Unfortunately, the Supreme Court rejected the residents’ appeal against the construction of the highway, though it did rule that the State must find a solution to internal transportation problems caused by the highway.

I do not have the legal expertise to assess the Supreme Court’s decision regarding the plan’s legality. But I can take issue with the Court’s decision to reject the residents’ request for an additional tunneling of 180 meters to reduce pollution and avoid disrupting village life. This decision was based primarily on monetary considerations, i.e., lengthening the existing tunnel to preserve the unique character of the village and the residents’ quality of life was deemed too costly. Because the distribution of public funds reflects institutional priorities, this suggests, at the least, that the interests of Beit Safafa’s residents were not deemed sufficiently important by the Jerusalem Municipality and the Ministry of Transport.

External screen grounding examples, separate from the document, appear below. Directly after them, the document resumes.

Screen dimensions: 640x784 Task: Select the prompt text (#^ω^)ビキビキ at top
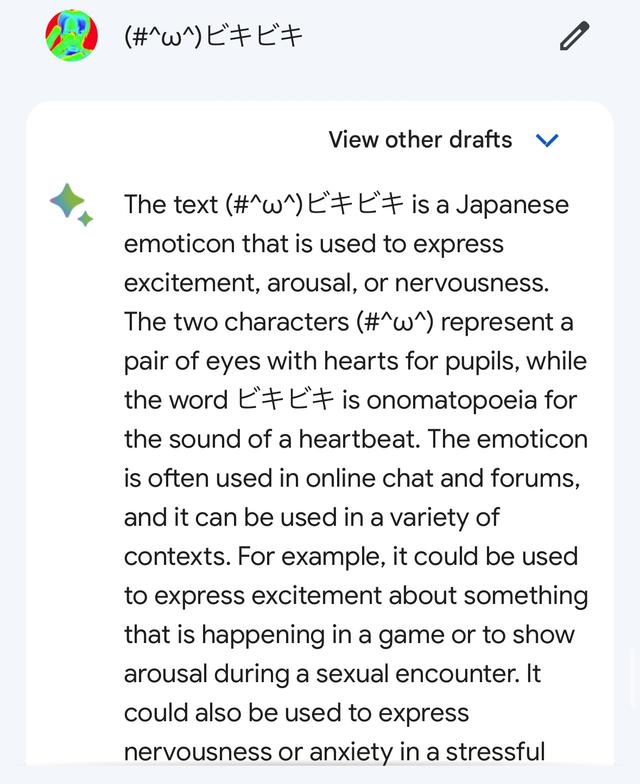214,36
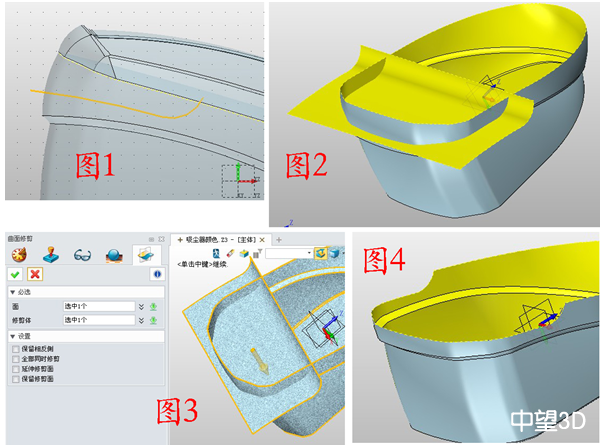Click the green checkmark to confirm trim

(x=16, y=274)
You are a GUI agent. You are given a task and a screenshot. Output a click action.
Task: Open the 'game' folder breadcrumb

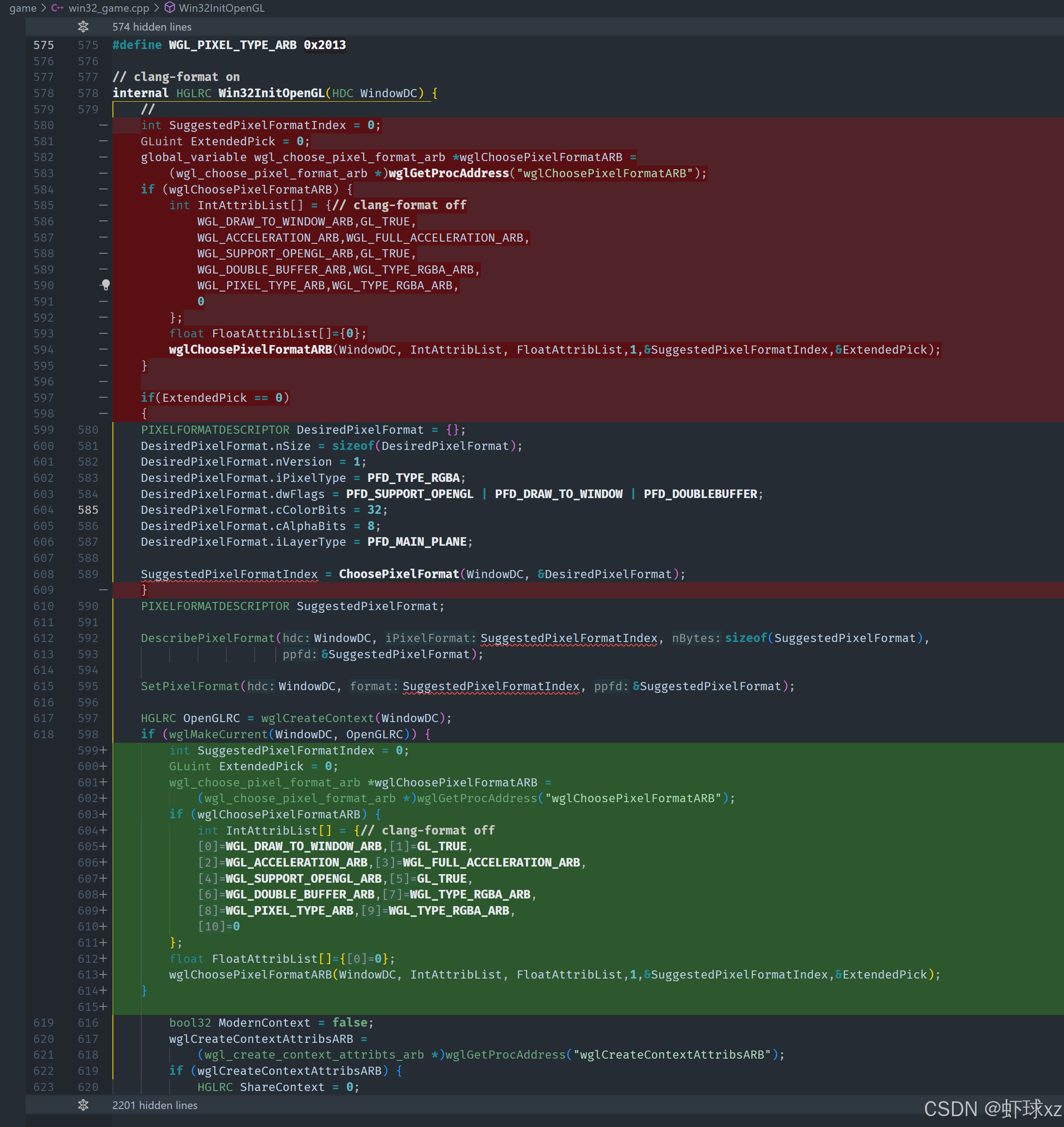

The injustice here is glaring, when one compares the construction of Route 4, where a plan that would have avoided splitting Beit Safafa was rejected, with the construction of the new highway to Jerusalem, known as Route 16, where significant effort was made to minimize environmental impact. Of the two alternative plans for Route 16, the one chosen was four times more expensive, with 80 percent of the highway being built inside a tunnel. While this solution was not won without a fight, it seems odd that when the interests at stake were not those of Israeli Palestinians, a way was found to realize the less harmful of planning options.

There are troubling parallels between the actions of the perpetrators of price-tag and the conduct of the authorities responsible for the highway through Beit Safafa. Though the first is a hate crime and the second is a crime of moral indifference (assuming no malice is involved), both are creating troublesome facts on the ground (slashed tires, bulldozed trees) based on might rather than right. And like the bullies that they are, individual and institutional agents are both confident that they can commit wrongdoing with impunity.

Both cases are also forms of discrimination against Palestinians based on ethnicity and religion, and in that sense are also forms of humiliation. A hate crime deliberately targets innocent individuals based on group membership as a way of terrorizing and degrading the group. Simply being Palestinian is enough to render one a legitimate target, regardless of one’s actions and character. Palestinians are thereby denied the basic respect owed to all persons simply in virtue of our shared humanity.

The construction of the highway is a more subtle form of instutuional discrimination and humiliation. While the Jerusalem Municipality conducted what it calls “a fruitful and lengthy diaglue with the residents of Beit Safafa,” reports of residents and the independent criticism of Bimkom – Planners for Planning Rights, indicate that despite official statements, the highway was constructed with minimal if any regard for the basic needs and interests of the people of Beit Safafa. The implicit message conveyed to the residents is that, “You don’t count” – not as individuals and not as a collective.

Most of us have never had to endure systematic discrimination and humiliation at the hands of state institutions and agents. Most of us never imagine having to wake up one morning to find our property vandalized and racist writing covering our walls. And yet to some extent this is the reality of many Israeli Palestinians.

“It is a shame,” my friend Abu Nasser said when the police told the residents that it didn’t have any suspects in the latest price-tag attack, “but this is all there is.”

I shall never completely understand how my friend can endure all this and more, and yet for all his frustration maintain his basic decency, dignity, and humanity, for I have never been in his shoes. I am just grateful that he does. I am grateful for a human being like Abu Nasser.